- _GOAL_: Reproduce each of the following entries character for character, with nothing changed, added, or left out.

- _EXERCISE DATA_:

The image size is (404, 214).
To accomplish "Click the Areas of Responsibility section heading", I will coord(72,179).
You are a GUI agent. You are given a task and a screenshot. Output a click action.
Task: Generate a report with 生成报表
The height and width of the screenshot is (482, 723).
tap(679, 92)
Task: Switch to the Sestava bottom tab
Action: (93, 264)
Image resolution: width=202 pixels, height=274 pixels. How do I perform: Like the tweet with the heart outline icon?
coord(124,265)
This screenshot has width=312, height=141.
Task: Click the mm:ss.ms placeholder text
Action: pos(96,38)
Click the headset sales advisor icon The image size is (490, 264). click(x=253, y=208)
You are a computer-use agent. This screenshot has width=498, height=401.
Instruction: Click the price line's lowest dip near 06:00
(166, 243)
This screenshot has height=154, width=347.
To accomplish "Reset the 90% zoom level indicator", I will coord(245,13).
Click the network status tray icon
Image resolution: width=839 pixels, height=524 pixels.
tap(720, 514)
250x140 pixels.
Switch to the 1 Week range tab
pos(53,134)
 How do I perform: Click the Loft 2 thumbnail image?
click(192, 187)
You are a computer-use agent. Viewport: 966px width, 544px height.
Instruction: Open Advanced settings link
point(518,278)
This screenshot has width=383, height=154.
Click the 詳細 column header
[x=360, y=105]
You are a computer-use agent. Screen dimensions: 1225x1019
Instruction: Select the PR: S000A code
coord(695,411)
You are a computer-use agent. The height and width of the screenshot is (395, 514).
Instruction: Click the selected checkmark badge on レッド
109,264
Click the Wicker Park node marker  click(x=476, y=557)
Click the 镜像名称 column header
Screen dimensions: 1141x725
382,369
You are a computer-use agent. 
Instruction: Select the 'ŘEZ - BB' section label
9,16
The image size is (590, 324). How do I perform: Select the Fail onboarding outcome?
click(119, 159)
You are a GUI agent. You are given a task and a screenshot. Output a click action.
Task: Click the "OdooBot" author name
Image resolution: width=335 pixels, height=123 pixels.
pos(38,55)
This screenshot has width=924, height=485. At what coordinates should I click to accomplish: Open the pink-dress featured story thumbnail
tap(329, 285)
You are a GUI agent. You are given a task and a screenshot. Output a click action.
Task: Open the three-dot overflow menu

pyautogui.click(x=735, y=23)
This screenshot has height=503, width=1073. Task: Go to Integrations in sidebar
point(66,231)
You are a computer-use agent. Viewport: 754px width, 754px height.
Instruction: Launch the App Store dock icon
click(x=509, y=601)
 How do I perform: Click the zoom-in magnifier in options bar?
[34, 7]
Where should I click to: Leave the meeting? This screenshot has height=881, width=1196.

- _COMPLETED EXERCISE_:
The image size is (404, 214).
To accomplish "Click the Areas of Responsibility section heading", I will coord(72,179).
You are a GUI agent. You are given a task and a screenshot. Output a click action.
Task: Generate a report with 生成报表
The height and width of the screenshot is (482, 723).
tap(679, 92)
Task: Switch to the Sestava bottom tab
Action: (93, 264)
Image resolution: width=202 pixels, height=274 pixels. How do I perform: Like the tweet with the heart outline icon?
coord(124,265)
This screenshot has width=312, height=141.
Task: Click the mm:ss.ms placeholder text
Action: pos(96,38)
Click the headset sales advisor icon The image size is (490, 264). click(x=253, y=208)
You are a computer-use agent. This screenshot has width=498, height=401.
Instruction: Click the price line's lowest dip near 06:00
(166, 243)
This screenshot has height=154, width=347.
To accomplish "Reset the 90% zoom level indicator", I will coord(245,13).
Click the network status tray icon
Image resolution: width=839 pixels, height=524 pixels.
tap(720, 514)
250x140 pixels.
Switch to the 1 Week range tab
pos(53,134)
 How do I perform: Click the Loft 2 thumbnail image?
click(192, 187)
You are a computer-use agent. Viewport: 966px width, 544px height.
Instruction: Open Advanced settings link
point(518,278)
This screenshot has width=383, height=154.
Click the 詳細 column header
[x=360, y=105]
You are a computer-use agent. Screen dimensions: 1225x1019
Instruction: Select the PR: S000A code
coord(695,411)
You are a computer-use agent. The height and width of the screenshot is (395, 514).
Instruction: Click the selected checkmark badge on レッド
109,264
Click the Wicker Park node marker  click(x=476, y=557)
Click the 镜像名称 column header
Screen dimensions: 1141x725
382,369
You are a computer-use agent. 
Instruction: Select the 'ŘEZ - BB' section label
9,16
The image size is (590, 324). How do I perform: Select the Fail onboarding outcome?
click(119, 159)
You are a GUI agent. You are given a task and a screenshot. Output a click action.
Task: Click the "OdooBot" author name
Image resolution: width=335 pixels, height=123 pixels.
pos(38,55)
This screenshot has width=924, height=485. At what coordinates should I click to accomplish: Open the pink-dress featured story thumbnail
tap(329, 285)
You are a GUI agent. You are given a task and a screenshot. Output a click action.
Task: Open the three-dot overflow menu

pyautogui.click(x=735, y=23)
This screenshot has height=503, width=1073. Task: Go to Integrations in sidebar
point(66,231)
You are a computer-use agent. Viewport: 754px width, 754px height.
Instruction: Launch the App Store dock icon
click(x=509, y=601)
 How do I perform: Click the zoom-in magnifier in options bar?
[34, 7]
Where should I click to: Leave the meeting? This screenshot has height=881, width=1196.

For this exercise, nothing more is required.